• _INSTRUCTIONS_:
- A) Reproduce the passage of the robot economy post from "It’s easy to" up to and including "and human managers.".
- B) Answer these questions from the robot economy post:
(i) Which issue of Wired carried the cover story about robots doing human work?
(ii) Who is credited with the photo of robotic Jimmy Fallon?
(iii) According to the post, who could serve as managers in the factory of the future?

Posts Tagged Wired

Living in the robot economy

Robotic Jimmy Fallon as published in Wired. Photo by Peter Yang.

Robotic Jimmy Fallon as published in Wired. Photo by Peter Yang.

Apparently, the robots are coming for our jobs. On the cover of the January 2013 issue of Wired is a story about how robots already have the capability to do human work. The robot takeover is even endorsed by Jimmy Fallon.

It’s easy to speculate about whether Wired’s Kevin Kelly is right or not, because none of this has actually happened yet. What’s really interesting to consider is what human life will be like when robots start doing all of the work.

A Life of Leisure

Let’s start out with a relatively positive side effect. If humans get pushed out of jobs that require a lot of manual labor they could, in theory, be moved up to supervisory or white collar-type jobs that require less actual work. The factory of the future could have robot workers and human managers.

That means more people will have more spare time, which could be wonderful for both individuals and society. After all, who doesn’t want more time to do something that isn’t their job. More people could become less specialized, because they would have the time to pursue hobbies and budding talents. They could get a chance to read Crime & Punishment, or to think of an excuse to not read Crime & Punishment.

People often say that they are too busy to follow important news stories or political issues closely, but with machine assistance, we could have a more educated body politic. The Internet has, if nothing else, made massive amounts of information available. Sorting through it takes time, though.

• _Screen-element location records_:
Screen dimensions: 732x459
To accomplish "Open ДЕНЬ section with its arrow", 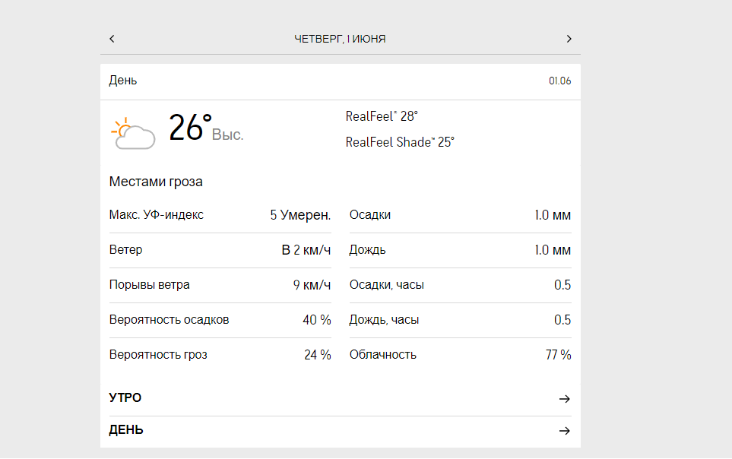I will [563, 431].
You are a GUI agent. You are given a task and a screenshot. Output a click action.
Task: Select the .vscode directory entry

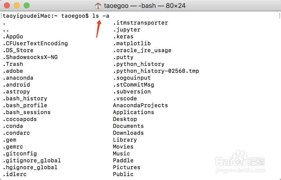(125, 98)
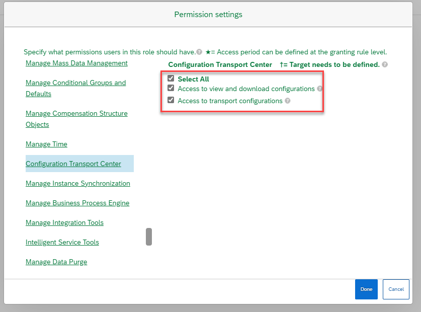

• _OUTPUTS_:
- A)
It’s easy to speculate about whether Wired’s Kevin Kelly is right or not, because none of this has actually happened yet. What’s really interesting to consider is what human life will be like when robots start doing all of the work.

A Life of Leisure

Let’s start out with a relatively positive side effect. If humans get pushed out of jobs that require a lot of manual labor they could, in theory, be moved up to supervisory or white collar-type jobs that require less actual work. The factory of the future could have robot workers and human managers.

- B)
(i) The January 2013 issue
(ii) Peter Yang
(iii) Humans